Monday, December 10, 2012

Monday

I'm trying to assist a weaver in Melbourne restart her system which is even more complicated than mine. Hers is a Le Clerc loom retrofitted by Mr Throp, and our loom boxes are different. Anyhoo, I took some pics of mine to see if she can get a sense of what she needs and how the boxes are connected. It's not a pretty picture, but lacking new pretty scarves to show you, I thought I'd post them this morning. I drew a diagram so she'll know which pics show what, in very hard pencil, and had to enhance the pencil lines artificially. If I want to do a good job of something, I really shouldn't start at 10.30PM on a Sunday, really...
Diagram
Front View
Back of desktop - so many cords! I used to put my draft, converted into a lift plan WIF,
via a diskette from the front, but now it goes on a stick and fed from here.
2 parallel port thingies required - ergo only an old computer works.
Lift plan WIF data input into the black box.
Lift plan WIF data translated into ... lifting action??... and comes out of an inconspicuous hole and
feeds into the bottom part of the loom box,
Which selects which solenoid, (i.e. shaft) is lifted in each pick.
Bottom part of loom box from the right.
There are two screws that corresponds to each solenoid/shaft.
Another cord, from the back of the black box, feeds into the top of the loom box, under the black tape;
this section is usually covered with a black metal case. The top of the loom box coordinates
the shafts/pedal/air compressor action. Two blue cords feed into the pedal, and...
One last cord connects the pedal to the air compressor in the garage. 

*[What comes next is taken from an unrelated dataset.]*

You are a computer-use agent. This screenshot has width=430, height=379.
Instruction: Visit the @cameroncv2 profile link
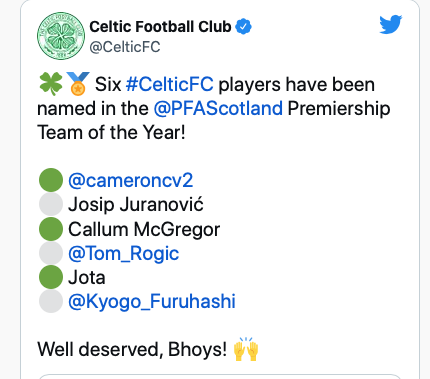(131, 180)
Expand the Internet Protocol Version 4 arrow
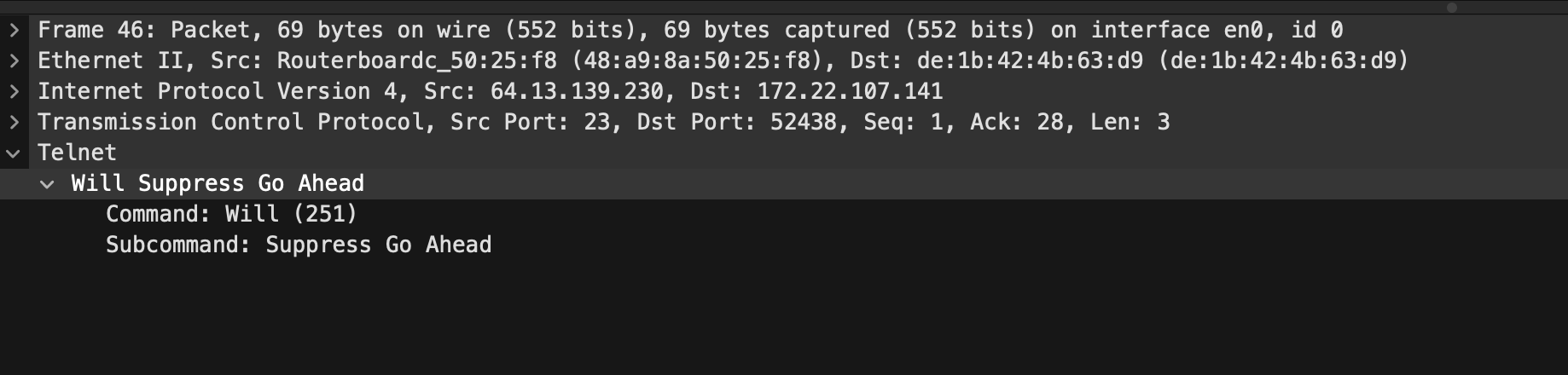Viewport: 1568px width, 375px height. click(x=14, y=92)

I've only seen a purpose-built computer-controlled loom in person once, and I wasn't paying much attention because I was in awe of its 32 shafts. But my peripheral understanding, (you know, one glance and you pick up information you didn't know you picked up?) tells me it didn't have a black box and the computer connects directly, (i.e. physically) to the loom box. Many weaving software has loom control codes for major manufacturers' looms, so the draft data doesn't have to go though translations/conversions, either. (This happens after I finalize the draft on my laptop before I feed the draft into this loom computer. I need to convert mine into a lift plan WIF, and because of an unexplained anomaly, I need a blank pick line at the start because the shafts don't life on Line 1.) 

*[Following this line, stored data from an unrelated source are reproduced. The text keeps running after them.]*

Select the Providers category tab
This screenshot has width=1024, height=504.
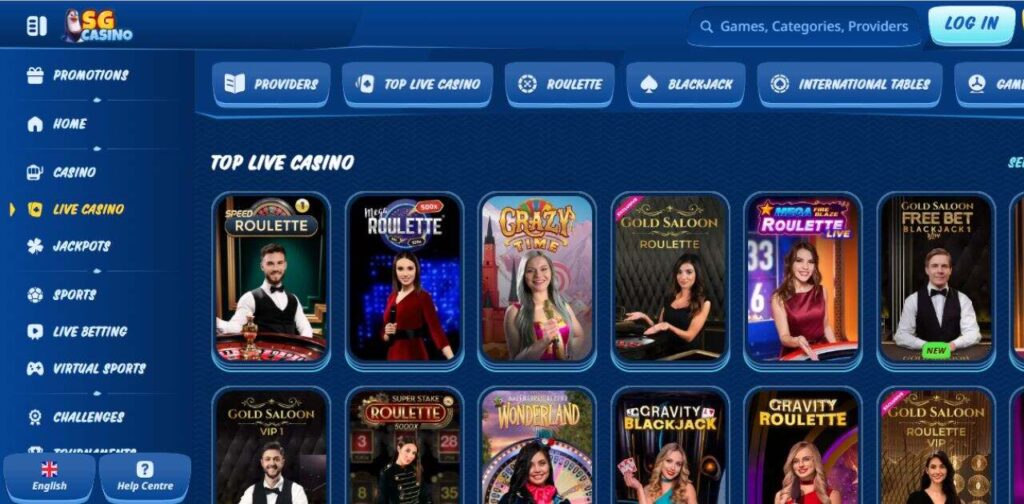click(x=271, y=84)
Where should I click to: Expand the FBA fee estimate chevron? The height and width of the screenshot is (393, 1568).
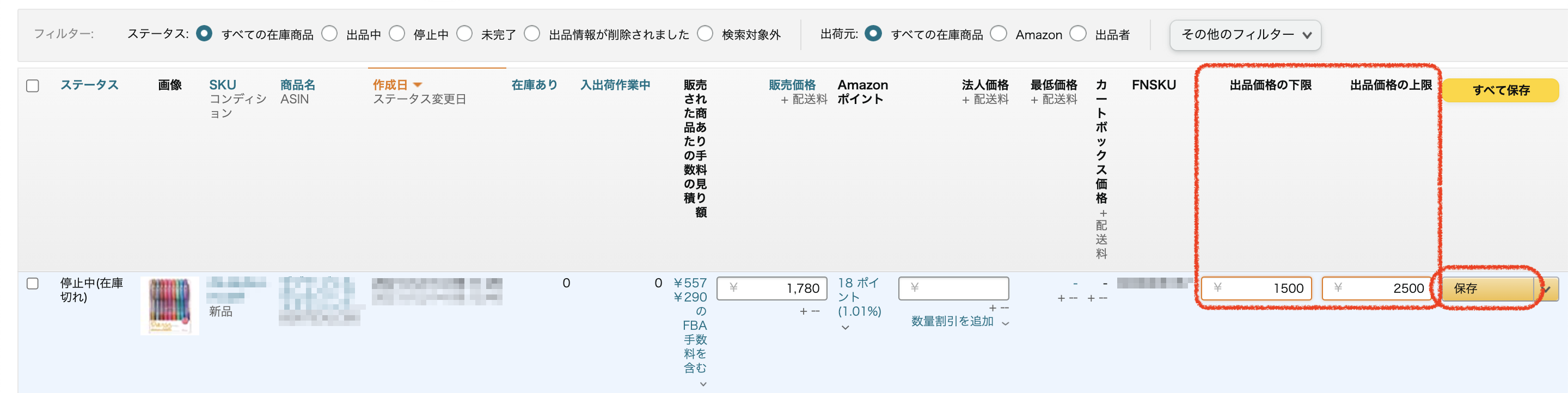703,384
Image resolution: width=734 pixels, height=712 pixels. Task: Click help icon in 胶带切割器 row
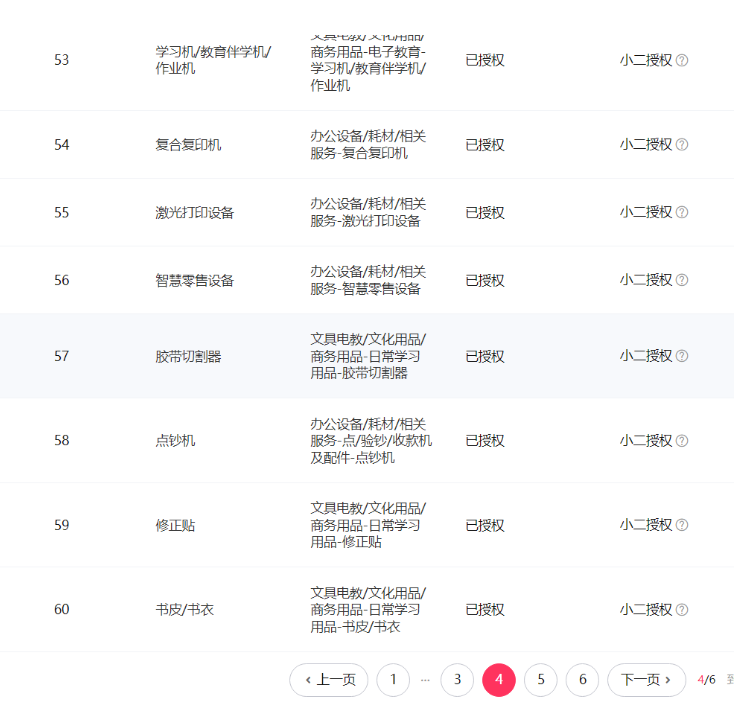(682, 356)
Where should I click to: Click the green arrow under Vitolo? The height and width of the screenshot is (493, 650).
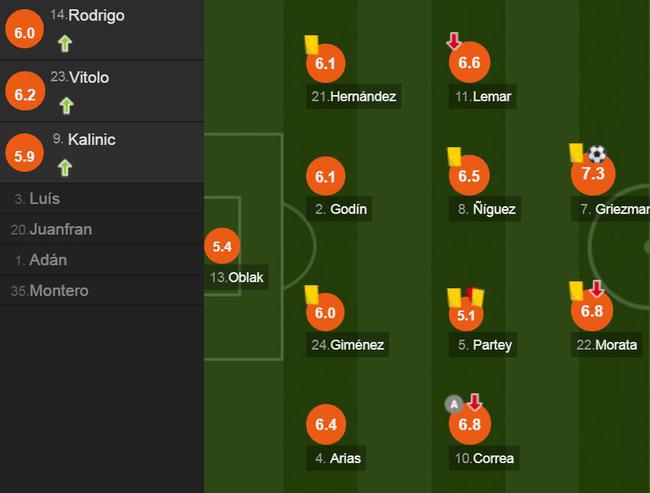click(66, 105)
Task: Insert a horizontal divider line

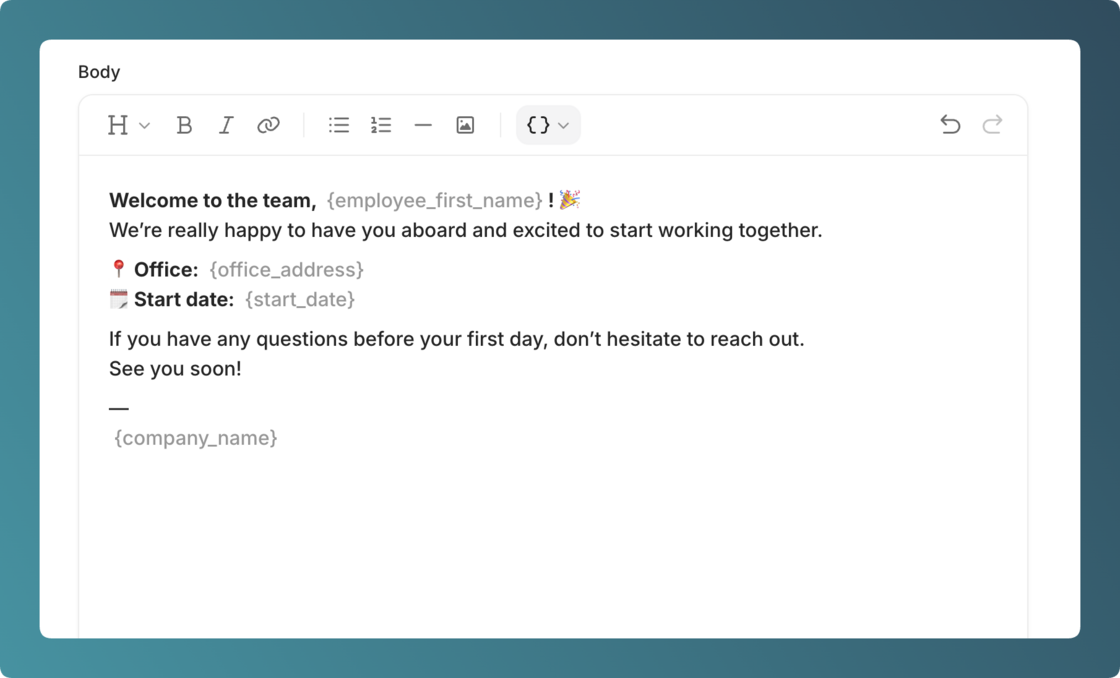Action: click(x=423, y=125)
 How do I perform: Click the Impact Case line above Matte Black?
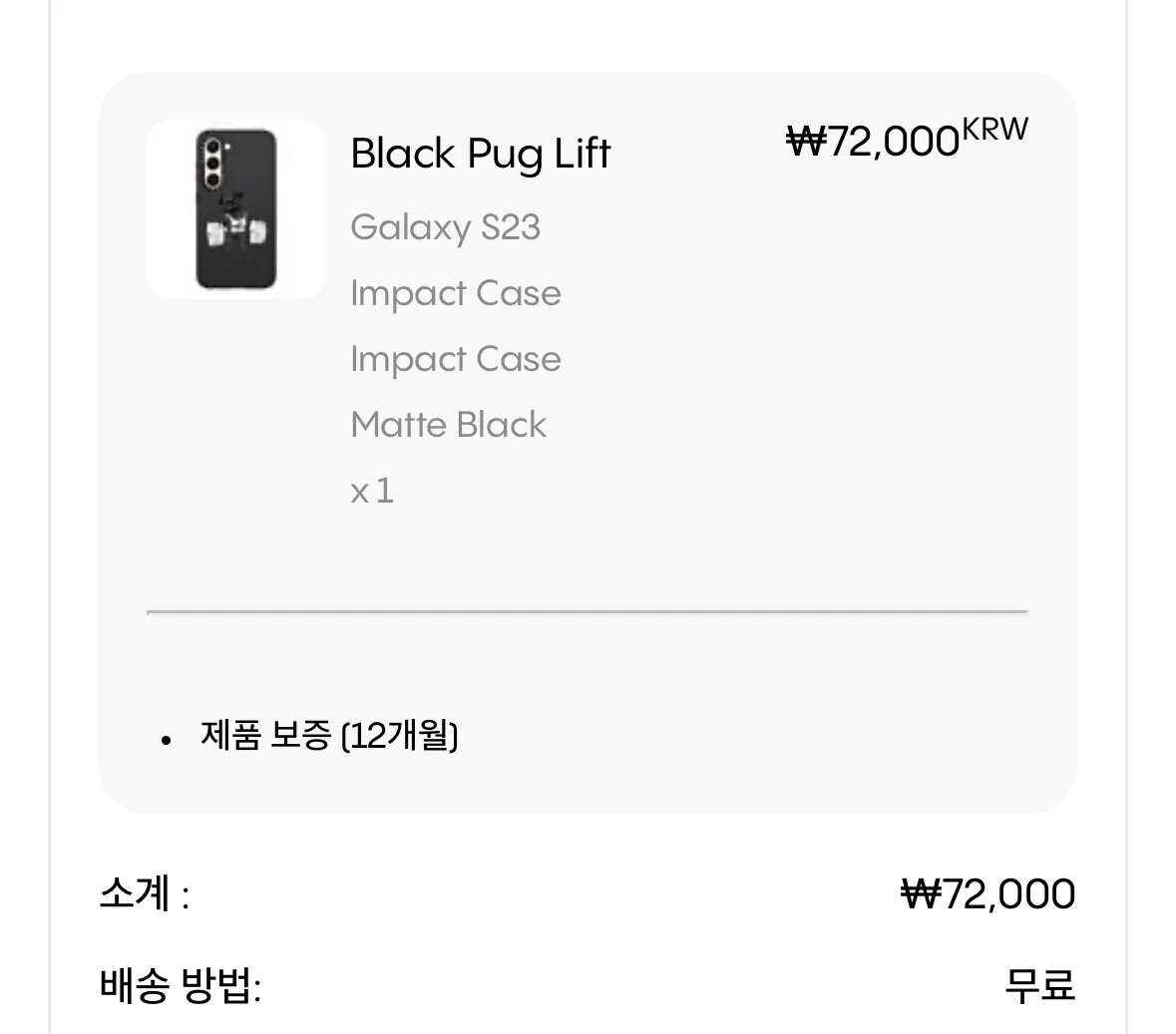point(455,359)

The 32-shaft I saw didn't need an air compressor, which is a distinct, understated, (get it?) advantage. Having fewer conversions and connections reduce the number of potential problems and my feeling is when problems occur it's easier to track down the cause and solve it on a purpose built machine. And this is why I live in fear this whole setup is going to come crashing down on my because a wee bit of wire wears down and it's so tiny we can't locate it. Or there are no more old parts. (My conversion software requires an old OS so we stopped upgrading after Windows 98.) My previous owner had to vacuum a particular the top part of the loom box often, she told me, but I've not had that problem. Maybe I don't weave as much as she did.

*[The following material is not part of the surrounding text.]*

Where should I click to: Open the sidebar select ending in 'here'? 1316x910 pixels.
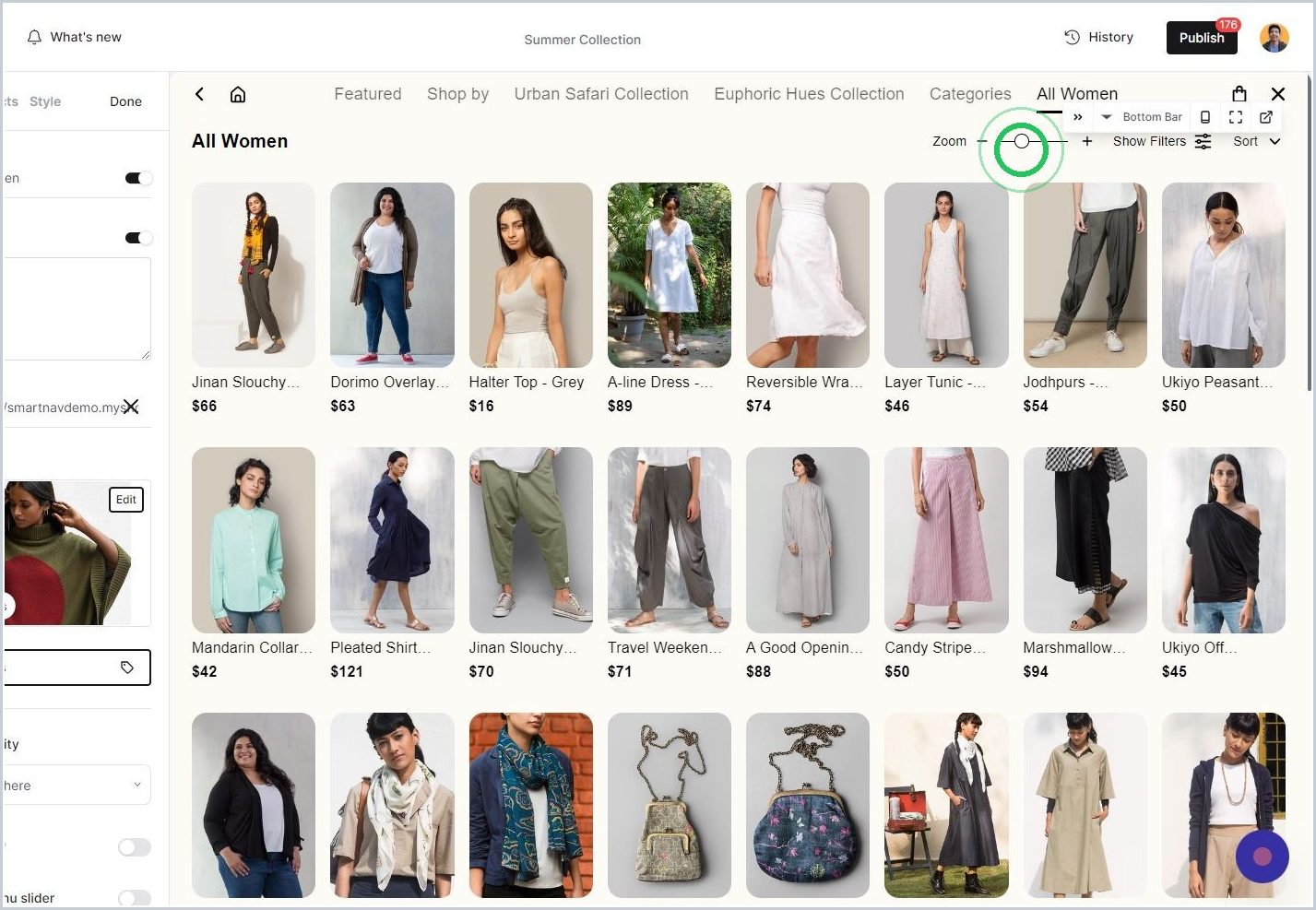click(76, 786)
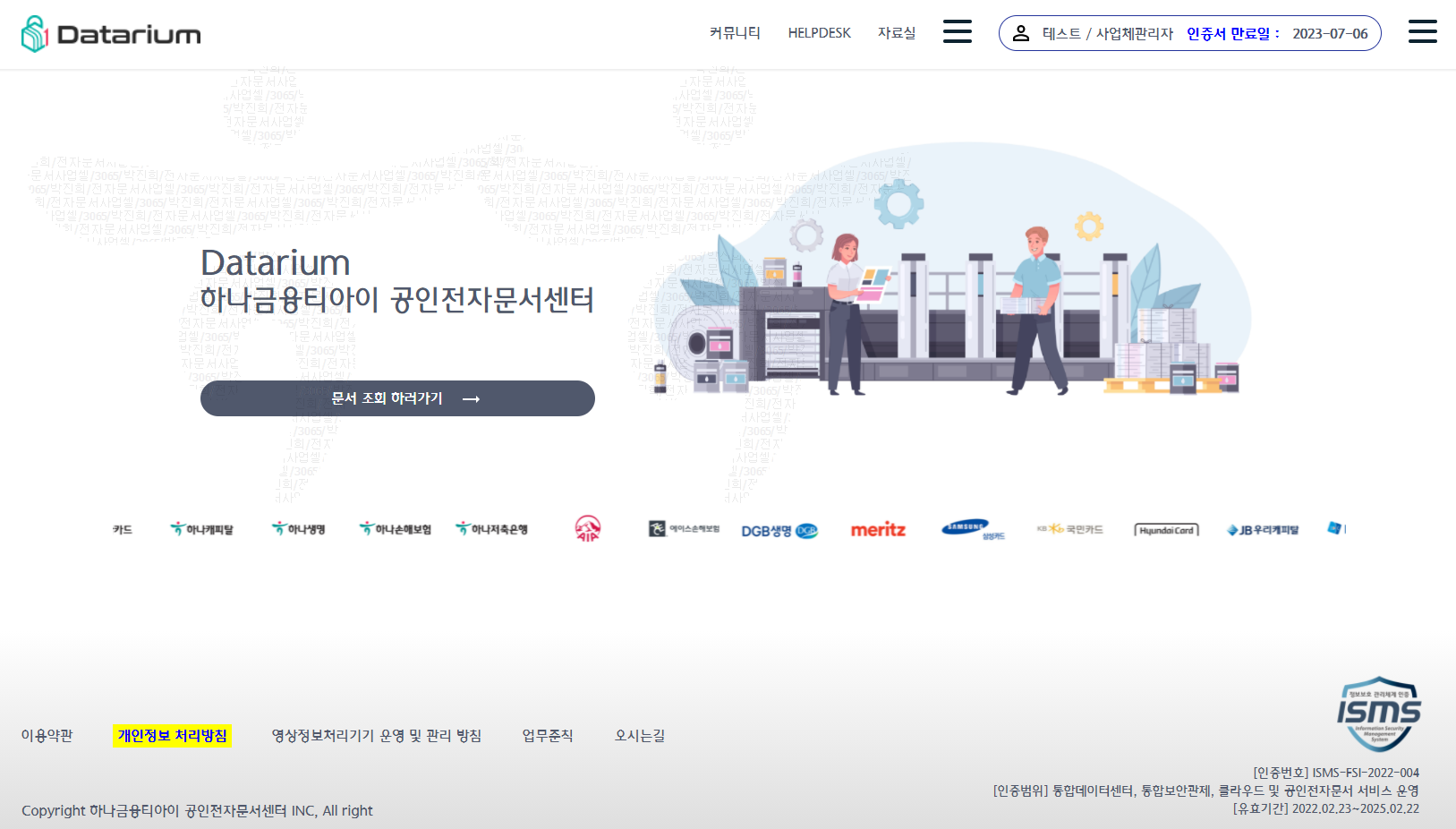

Just last week, 11 kept lifting sporadically when it wasn't supposed to. I couldn't figure out the conditions that made it lift. After an afternoon of investigation in the middle of a cashmere scarf, I found two heddles on 10, the bottom of which had not be cut cleanly, created a tiny loop that picked up a hook at the bottom of 11. So when 10 was up, 11 went up, too. 

Have you posted photos of how your computer-controlled is setup? Have you seen photos of a purpose-built setup somewhere explaining how they work? It'd be interesting to see how much simpler they are.